Après Lettres de mes Casernes, vous venez de lancer un nouveau livre intitulé Fenêtres sur les prisons mauriciennes. De quoi parle-t-il ?

 

Cet ouvrage se veut être un partage du monde mystérieux prévalant à l’intérieur des prisons. Un monde qui a toujours fasciné ceux qui sont en dehors. Il évoque les temps forts de 300 ans d’histoire depuis l’ère française. Il raconte les grands événements qui ont secoué nos pénitenciers tels les mutineries, les évasions. Il décrit le cheminement en milieu carcéral des politiciens, il parle de Roger de Boucherville, de Dr Miko, d’Eshan, de Jerry et d’Aurore. Je m’arrête ici et vous laisse poursuivre votre lecture. Je précise cependant qu’une partie des recettes est destinée aux ONG qui se dévouent à la cause de la réhabilitation. 

 

L’écriture, est-ce une passion ?

 

Oui. Quand vous y avez pris goût, vous ne pouvez plus vous en passer.

 

Peut-être une nouvelle voie une fois à la retraite ?

 

Si les lecteurs en redemandent. Pourquoi pas ? Never start something you can’t stop,dit l’adage.  

 


 

Bio express

 

Jean Bruneau est âgé de 66 ans. Il est né en 1949 à la rue Raoul Rivet dans le quartier résidentiel appelé Ward IV. Il a été étudiant au collège John Kennedy. Marié à Yolande, il est le père de quatre fils et le grand-père de sept petits-enfants. Après une longue carrière dans la force policière durant laquelle il a eu la possibilité de suivre plusieurs formations ici et à l’étranger, cet habitant de Pointe-aux-Sables a pris sa retraite en 2010 comme adjoint au commissaire de police. Alors qu’il s’apprête à passer une retraite paisible, Navin Ramgoolam lui propose de diriger les prisons. Au début, il hésite, mais finit par accepter de relever le défi.

 


 

Ma semaine d’actu

 

Quelle actualité locale a retenu votre attention ?

 

Sans conteste Jane Constance.
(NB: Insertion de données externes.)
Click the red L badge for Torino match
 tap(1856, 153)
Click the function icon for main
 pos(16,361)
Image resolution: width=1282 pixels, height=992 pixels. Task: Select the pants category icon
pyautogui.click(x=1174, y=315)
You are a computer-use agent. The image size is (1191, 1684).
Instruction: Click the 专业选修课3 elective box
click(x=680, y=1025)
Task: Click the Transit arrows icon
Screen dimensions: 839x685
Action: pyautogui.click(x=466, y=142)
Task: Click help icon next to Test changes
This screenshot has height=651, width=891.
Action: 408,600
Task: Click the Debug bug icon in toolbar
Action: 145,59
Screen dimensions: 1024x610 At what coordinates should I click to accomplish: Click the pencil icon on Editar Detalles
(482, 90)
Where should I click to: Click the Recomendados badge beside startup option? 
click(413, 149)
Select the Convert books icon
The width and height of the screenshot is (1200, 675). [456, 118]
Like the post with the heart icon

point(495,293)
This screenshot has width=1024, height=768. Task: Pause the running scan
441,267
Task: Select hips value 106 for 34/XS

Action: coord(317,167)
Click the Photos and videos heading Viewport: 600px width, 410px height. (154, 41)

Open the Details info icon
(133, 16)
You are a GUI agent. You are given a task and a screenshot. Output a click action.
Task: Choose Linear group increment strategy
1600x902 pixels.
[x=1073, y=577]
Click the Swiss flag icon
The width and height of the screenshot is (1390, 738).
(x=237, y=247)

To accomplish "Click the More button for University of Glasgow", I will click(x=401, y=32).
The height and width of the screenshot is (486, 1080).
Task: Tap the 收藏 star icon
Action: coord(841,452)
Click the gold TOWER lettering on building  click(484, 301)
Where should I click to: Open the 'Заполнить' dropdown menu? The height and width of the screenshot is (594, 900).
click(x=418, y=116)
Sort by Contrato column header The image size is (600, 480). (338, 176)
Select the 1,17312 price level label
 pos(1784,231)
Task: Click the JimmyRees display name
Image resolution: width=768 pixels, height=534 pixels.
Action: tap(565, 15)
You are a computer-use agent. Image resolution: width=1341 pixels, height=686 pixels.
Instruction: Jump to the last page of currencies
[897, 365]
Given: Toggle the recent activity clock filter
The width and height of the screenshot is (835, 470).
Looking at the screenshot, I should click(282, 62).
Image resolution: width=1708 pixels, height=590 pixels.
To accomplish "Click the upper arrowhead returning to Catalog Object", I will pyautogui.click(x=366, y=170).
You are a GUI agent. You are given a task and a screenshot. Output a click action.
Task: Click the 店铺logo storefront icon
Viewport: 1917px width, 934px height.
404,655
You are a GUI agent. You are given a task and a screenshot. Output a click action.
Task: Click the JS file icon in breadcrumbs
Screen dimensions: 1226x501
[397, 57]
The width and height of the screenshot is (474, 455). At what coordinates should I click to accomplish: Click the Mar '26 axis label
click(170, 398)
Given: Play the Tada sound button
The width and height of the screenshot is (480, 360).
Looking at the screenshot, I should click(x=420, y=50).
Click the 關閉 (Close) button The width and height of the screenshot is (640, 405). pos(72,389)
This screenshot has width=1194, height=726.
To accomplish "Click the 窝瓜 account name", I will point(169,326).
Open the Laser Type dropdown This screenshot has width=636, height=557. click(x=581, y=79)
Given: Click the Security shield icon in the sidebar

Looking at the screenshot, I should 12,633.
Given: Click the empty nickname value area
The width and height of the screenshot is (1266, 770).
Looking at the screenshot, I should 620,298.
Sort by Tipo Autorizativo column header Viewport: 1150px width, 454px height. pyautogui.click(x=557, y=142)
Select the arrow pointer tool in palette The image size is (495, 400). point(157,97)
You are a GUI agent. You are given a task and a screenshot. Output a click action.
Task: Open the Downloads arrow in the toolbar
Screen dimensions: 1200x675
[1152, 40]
J’ai suivi son parcours. Elle impressionne par la maîtrise de sa voix, son courage et son optimiste. En remportant The Voice Kids, elle nous a donné une belle leçon de vie. 

 

Et sur le plan international ?

 

Je pense que nous avons tous les yeux rivés sur la montée de l’extrémisme partout dans le monde. Les attentats de Paris ont retenu notre souffle. Je pense que le seul moyen d’arriver à éradiquer ce fléau se trouve dans le dialogue. Il ne faut pas exacerber les tensions. Bien au contraire. 

 

Que lisez-vous en ce moment ?

 

Avec la sortie de mon livre et tout le reste, je n’ai pas vraiment le temps de lire. Par contre, j’ai plusieurs livres qui attendent d’être lus. J’ai notamment récemment reçu celui de Dev Virahsawmy que j’ai hâte de lire. Je vais les dévorer pendant les vacances de Noël.